Elemen-elemen ini harus diingat untuk mengantisipasi langkah-langkah dan kredibilitas kampanye media APP dimasa depan bersama dengan orang-orang dari Greenpeace. Mereka juga dimasukkan ke dalam perspektif kelompok “upaya” menuju konservasi hutan dan keanekaragaman hayati, yang liputan media tampaknya lebih dekat dengan greenwashing daripada kemauan nyata untuk memastikan praktek-praktek berkelanjutan. Menyiarkan fakta bahwa perhatian hati-hati telah diberikan kepada harimau Sumatera dengan menyisihkan puluhan ribu hektar hutan, ketika hampir satu juta hektar alam (seringkali hutan primer) telah di tebang habis selama 30 tahun terakhir ini lebih ironis dari kredibel.
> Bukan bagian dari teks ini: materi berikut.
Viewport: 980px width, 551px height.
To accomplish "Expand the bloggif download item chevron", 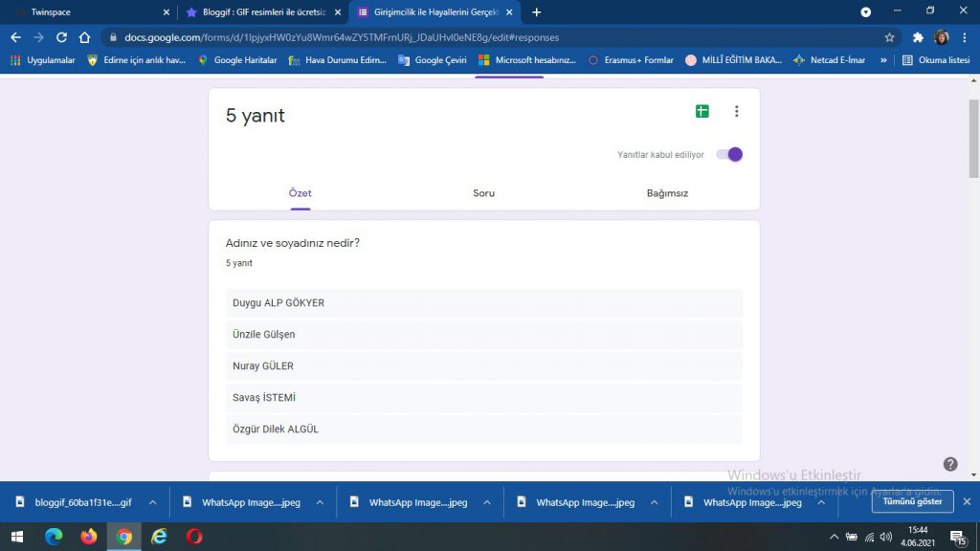I will [152, 501].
Analisis rinci struktur kelompok, praktek keuangan dan industri, hubungan dengan pemerintah Indonesia, praktek pasokan serat dan kekuatan negosiasi yang besar, semua menyatu menuju satu kesimpulan tunggal: APP tidak pernah merubah jalannya, dan tampaknya tidak akan pernah. Jalan ini merupakan ancaman serius terhadap hutan alam yang tersisa dari Indonesia pada umumnya, dan Sumatera pada khususnya.






Untuk informasi lebih lanjut:



Pirard, R. and L.C. Irland, 2007, Missing links between timber scarcity and industrial expansion: the lessons from the Indonesian Pulp and Paper sector, Forest Policy and Economics, 9 (8), pp. 1056-70



Pirard, R. and R. Rokhim, 2006, Asia Pulp & Paper Indonesia: the business rationale that led to forest degradation and financial collapse, CIFOR Working Paper No. 33, Center for International Forestry Research (CIFOR), Bogor, 29 p.